I acquired this server in December 2006 to host a few Rails projects and one of the first things I did was to disable Apache and install Nginx.  Once I decided to use WordPress for this blog, I needed PHP, and while I could have tried to set up PHP for Nginx, I decided to go the easy route and use the familiar LAMP combo.  I have after all used Apache in various guises ever since it was the Cern httpd back in 1993, so it should be no match for me.

Not so.  But to make a long story short and save myself some time next time around, here are the mistakes I made:

Private DNS

My wardrobe server (on my home network) hosts a number of public-facing web servers; little things that I set up for friends before I started doing web work professionally.  So, for instance www.norbusam.org points to my fixed home IP, and all traffic on port 80 is forwarded to my server.  The WGR614 that I use for NAT and routing is not smart enough to let me use the public interface from the private part of the network, i.e. if I sit at my desk at home and enter www.norbusam.org into my web browser, I won’t get anywhere.  That would have annoyed me if I hadn’t liked the solution so much: I set up a DNS daemon on the home server and let it trick all home computers to use the internal interface (192.168.x.y) for norbusam.org and others.  Easy as pie.

This came back to bite me for hours on end last night.  notetoself.vrensk.com was pointing at my home server, so while I was hacking the Apache settings on this server and reloading my browser furiously, all I got was my home server.  And since both run Apache, I never got suspicious—it just looked like my changes didn’t take.  Ouch.

SELinux

This server is running Security Enhanced Linux out of the box.  I asked for a vanilla install of FC6, and apparently SELinux is switched on by default.  I decided to keep it on when I got the server since I saw it as a learning opportunity.  It caused me some problems when I set up Postfix when the server was new, but I sorted it out and haven’t thought about it since then.

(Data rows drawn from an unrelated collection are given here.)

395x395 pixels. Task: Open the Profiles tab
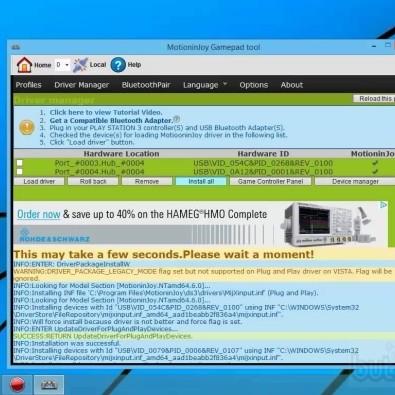28,85
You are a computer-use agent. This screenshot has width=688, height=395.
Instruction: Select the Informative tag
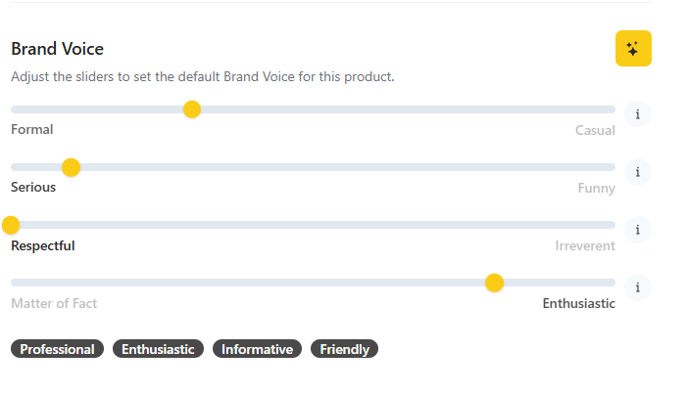257,349
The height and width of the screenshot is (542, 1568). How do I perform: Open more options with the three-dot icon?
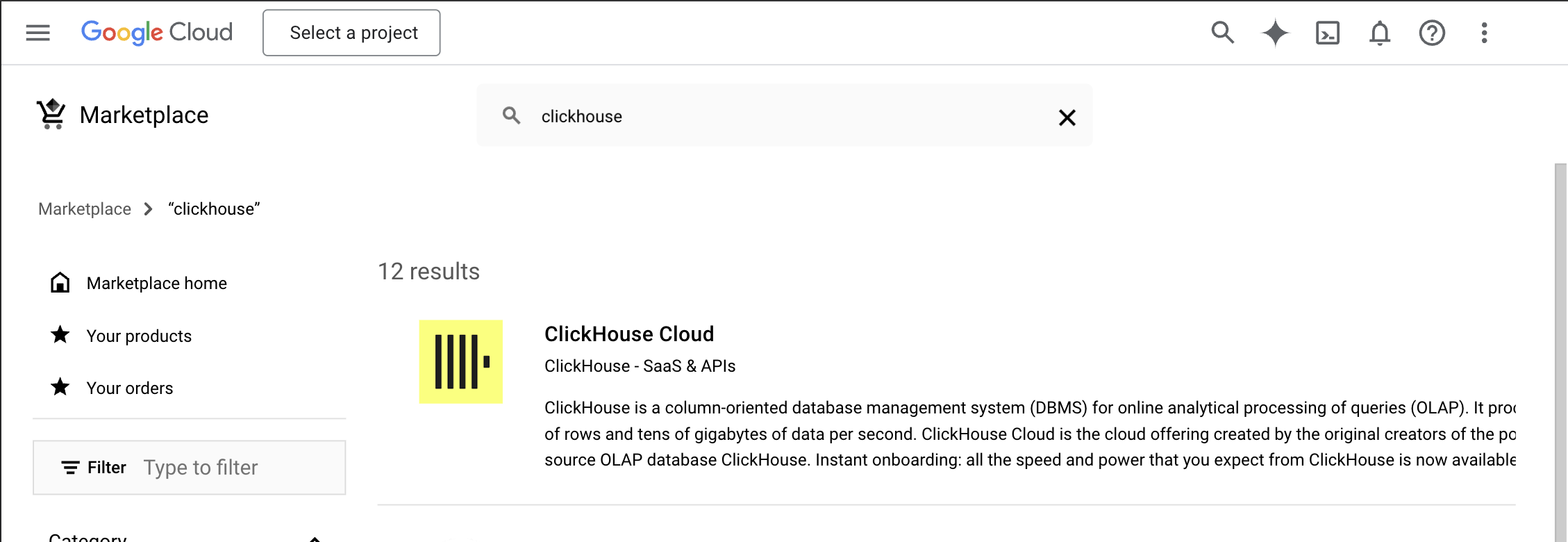(x=1484, y=33)
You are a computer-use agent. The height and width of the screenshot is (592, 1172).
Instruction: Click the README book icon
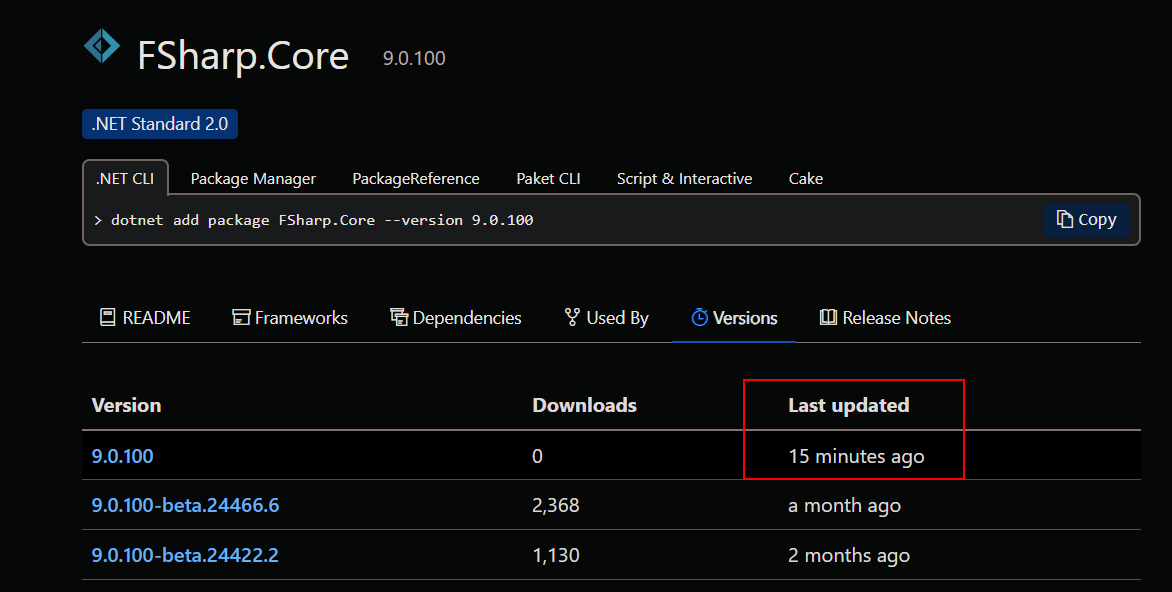tap(107, 318)
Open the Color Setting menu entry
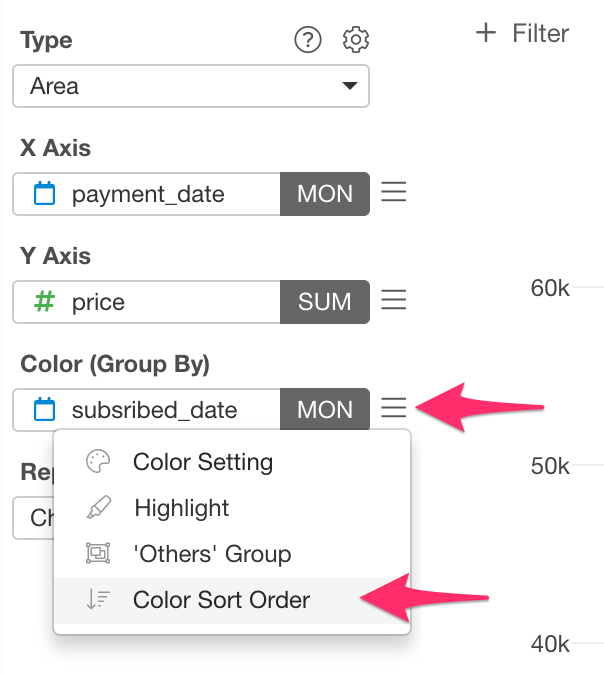This screenshot has width=604, height=674. tap(232, 462)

This, too, came back to bite me for a couple of hours.  It turns out that the default setting of SE for Apache are somewhere between frugal and paranoid.  There are various security bits to be set or cleared, and the default setting assumes that I only want to publish pages from a root-blessed directory and that I don’t want to run any scripts, use a database or have httpd talk to any other servers out there.  Rather than go through all these settings one by one and reverse them (and risk disabling something that was actually permissive to start with) I decided to turn off SELinux for Apache:

# setsebool -P httpd_disable_trans 1

Followed by a restart (not reload) of Apache.  I’m indebted to an article at Begin Linux for this solution.  I can’t recommend reading the actual article though, as it is just a long recapitulation of man pages and other documentation without a trace of explanation or even a try to put things in context.

Oh well.  Next time I will make sure to double check my IPs and disable SELinux at least while setting up a system.

Friday, July 25th, 2008

While this is a public blog, its primary audience is not the meandering surfers of the inter-tubes, but myself.  I need someplace to store various findings and HOWTOs that I write for myself.  I assume that they will prove useful for others too, from time to time, but that is mostly a side-effect.

That being said, I might produce the occasional rant or Instruction For Your Betterment or something else intended for public consumption.  I will let you know.